Lauren Otis Goes to "The Edge"
A young actress makes her Charlotte theatrical debut in CAST's "The Edge of Our Bodies"
The regional premier of The Edge of Our Bodies (May 24-June 23) comes to CAST directly from the 2011 Humana Festival of New American Plays at Actors Theatre of Louisville. It's presented as almost a one-woman show. There’s a walk-on by a character identified only as a maintenance man.
Sixteen-year-old Bernadette (Lauren Otis) begins by reading aloud from her journal. She is alone on the set of Jean Genet’s The Maids, a mid-century absurdist work, at her New England prep school. Bernie is describing a train trip to New York City. Several men are looking at her on the platform in New Haven, and all enter the same car on the train. She distracts herself by thinking about her boyfriend in the city. Over the course of the play, she will reveal more (by way of her journals) and travel to visit her boyfriend to share some big news.
I spoke to Otis about the play and how she feels about starring in a one-woman show.
Revue: How hard is it to do a one-woman show? Have you ever done one before?
Lauren Otis: It's surprisingly easier than I thought it would be. And, no, I haven't done one before. It's a lot of work, but this is such a supportive environment. And I've discovered I am quite comfortable looking into the eyes of the audience and speaking directly to them. I have let go of any fears and doubts I had.
Revue: What guidance is [director] Michael [Simmons] giving you to help?
LO: Michael has been amazing. He has really embraced me, and he didn't even know me until the audition. I'm never gotten this much positive feedback from a director before. And his feedback comes from a really genuine place. He really cares about Adam Rapp's work and wants to do it justice.
Revue: What attracted you to such a dark play?
LO: I saw the posting online and was immediately interested. I related to the language. I may not be able to relate to all that Bernadette goes through, but her experiences are what many other teens girls have been through. She's very feminine, young, and ahead of her time. She's a writer. And I'm a writer myself, so I relate to her on that level.
This is definitely the darkest thing I've ever done. I've got a lot of musicals and dance in my background … This play is so intimate and so personal. But, I'm comfortable talking about my own life to others. I don't mind sharing; I'm unafraid to be honest. Bernadette's the same way.
Revue: Not to make you nervous — but everything rests on your shoulders! The dialogue (or monologue in this case) would have to be pretty incredible. Is it? How so?
LO: It is. Bernadette is so insightful. She spends a lot of time reading [to the audience] from her journal. She's very in tune with what's going on around her. She's funny and sarcastic, intuitive, and aware. She's observing her surroundings and sharing what she sees. She talks about a tree being withered and arthritic. She's painting a very clear, beautiful picture of what she sees.
Revue: I read that this was your first local audition and that you won the role in the face of stiff competition. Why do you think you got the coveted part?
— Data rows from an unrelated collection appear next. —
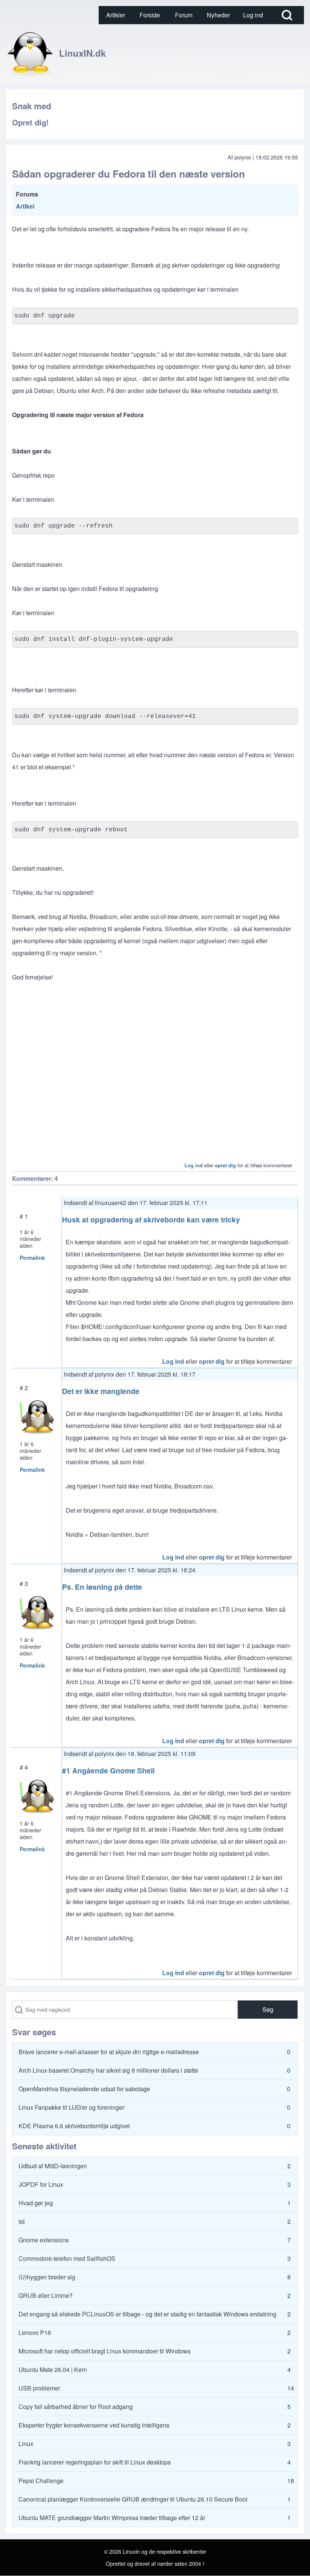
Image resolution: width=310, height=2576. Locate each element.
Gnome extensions (44, 2240)
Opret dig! (30, 122)
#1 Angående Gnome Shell (108, 1770)
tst (22, 2221)
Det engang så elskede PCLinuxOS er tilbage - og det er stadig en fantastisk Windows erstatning (147, 2314)
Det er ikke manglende (101, 1391)
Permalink (32, 1257)
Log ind (193, 1165)
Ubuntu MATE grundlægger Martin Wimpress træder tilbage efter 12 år (112, 2517)
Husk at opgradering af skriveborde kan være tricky (151, 1219)
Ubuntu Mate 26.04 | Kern (53, 2369)
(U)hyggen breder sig (47, 2277)
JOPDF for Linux (41, 2184)
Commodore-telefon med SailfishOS (67, 2258)
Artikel (25, 206)
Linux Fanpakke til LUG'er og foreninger (71, 2107)
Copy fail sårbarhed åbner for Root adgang (76, 2406)
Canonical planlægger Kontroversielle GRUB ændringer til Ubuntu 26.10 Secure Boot (133, 2499)
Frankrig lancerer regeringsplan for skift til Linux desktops (95, 2462)
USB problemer (39, 2388)
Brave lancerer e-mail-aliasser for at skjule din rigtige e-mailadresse (109, 2051)
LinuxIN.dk (82, 53)
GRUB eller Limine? (46, 2295)
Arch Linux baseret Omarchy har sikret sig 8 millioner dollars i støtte (108, 2070)
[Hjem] (30, 53)
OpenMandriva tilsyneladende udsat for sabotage (84, 2088)
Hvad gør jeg (36, 2202)
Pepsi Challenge (41, 2480)
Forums (27, 194)
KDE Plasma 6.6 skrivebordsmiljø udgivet (74, 2125)
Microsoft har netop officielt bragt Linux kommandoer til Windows (105, 2351)
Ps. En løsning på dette (102, 1586)
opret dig (225, 1165)
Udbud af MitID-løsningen (53, 2165)
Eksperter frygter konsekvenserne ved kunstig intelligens (94, 2425)
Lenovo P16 (35, 2332)
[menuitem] (116, 15)
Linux (26, 2443)
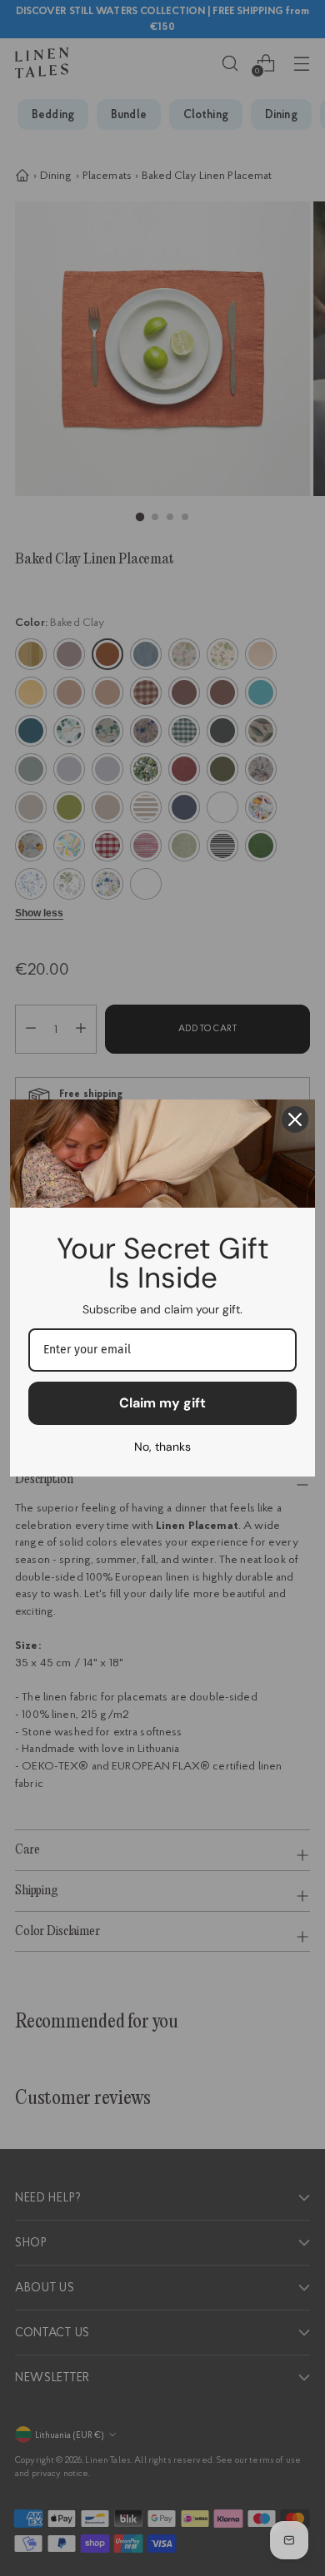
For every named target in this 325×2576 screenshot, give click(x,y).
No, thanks (162, 1446)
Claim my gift (162, 1403)
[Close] (295, 1119)
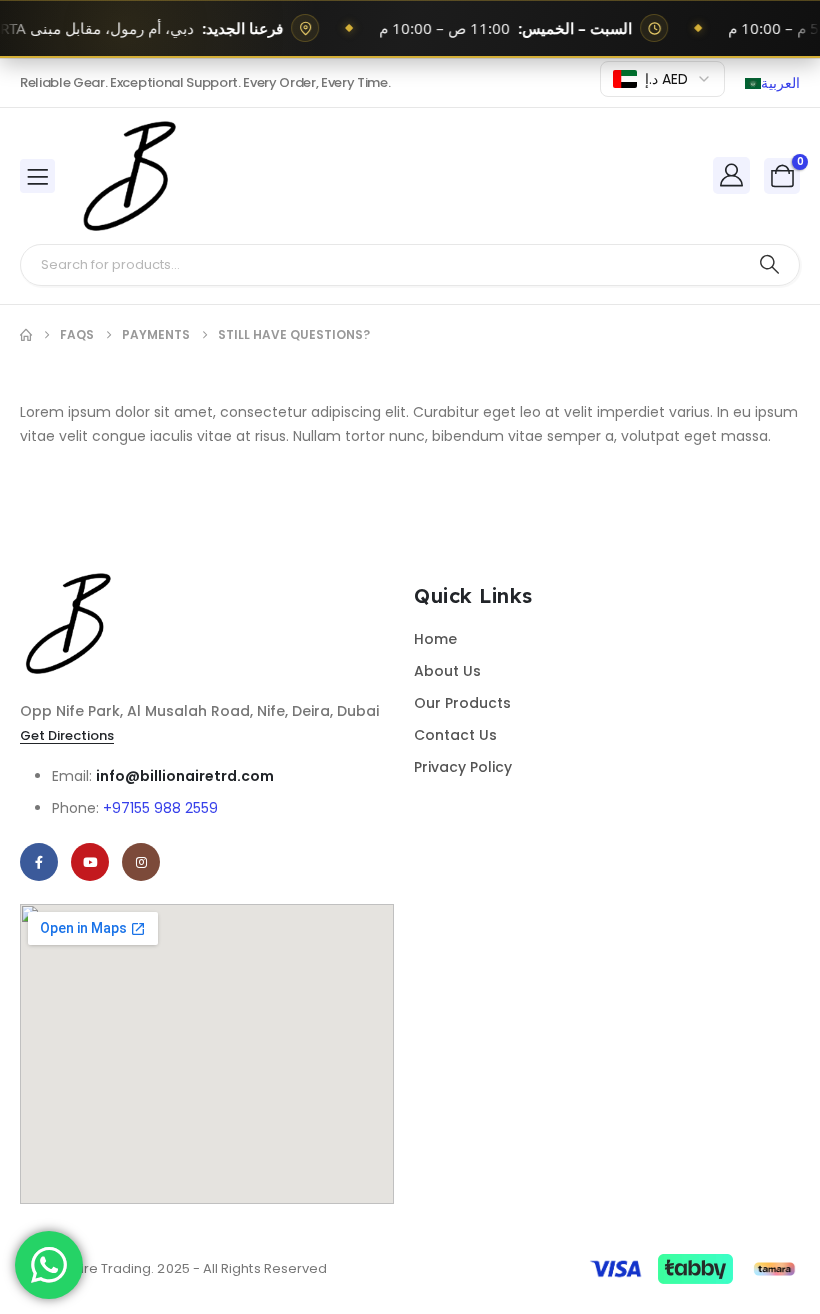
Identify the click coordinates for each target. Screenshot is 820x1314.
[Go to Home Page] (26, 335)
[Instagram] (141, 862)
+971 (160, 808)
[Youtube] (90, 862)
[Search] (769, 265)
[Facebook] (39, 862)
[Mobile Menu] (37, 176)
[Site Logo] (132, 176)
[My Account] (732, 175)
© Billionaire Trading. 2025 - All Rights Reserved (173, 1268)
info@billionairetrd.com (185, 776)
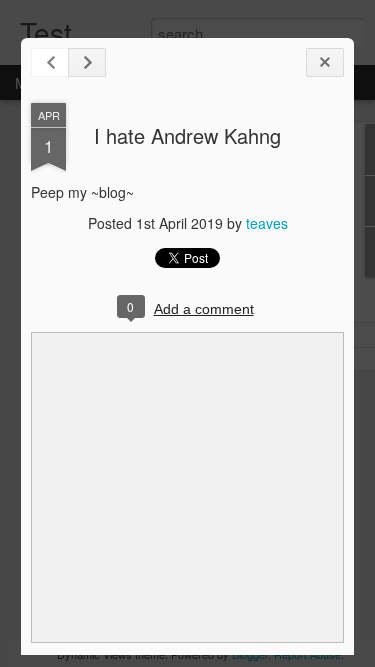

LO: Well, I missed an email from Michael, so I didn't prepare what I was supposed to prepare. I was worried that, because of that, I hadn't done well. But after my audition, Michael and I talked about the play. I was really attached to it already and told him I was interested in being assistant director or otherwise being involved somehow even if I didn't get the part …
He said he liked my intuition and ability to hone in on a scene.
Revue: What's your background? Why did you choose to move to Charlotte?
LO: I went to college in Philadelphia. My long-term boyfriend and I decided we wanted a change of scenery. His family had recently moved to North Carolina, so we decided to join them here. It was scary, but it's been really positive for both of us.
Revue: Who do you think is the audience for this play? I saw on CAST's website that it's recommended for ages sixteen and up.
LO: Yes. There are some scenes with sexually explicit language. I don't want to say that women will relate to it more than men, because there are some male characters Bernadette describes. So there is something men can relate to. Bernadette is an intellectual and makes some obscure literary references. People who love literature will be interested in those.
Revue: Do you like Bernadette?
LO: I do like her. Like most sixteen-year-olds, she can be a little self-absorbed. But I was sixteen once and went through my first heartbreak, so I know how she feels. She's incredibly brave, smart, funny, and sexy.
Revue: Anything else people ought to know?
LO: Don't be afraid to laugh even though the humor comes from a very dark place. Bernadette has a good sense of humor. Also, chances are, I will make eye contact with you. Be ready.
I'm really excited about this play. In rehearsals, I've been talking just to Michael. I'm ready to have some new people to talk to.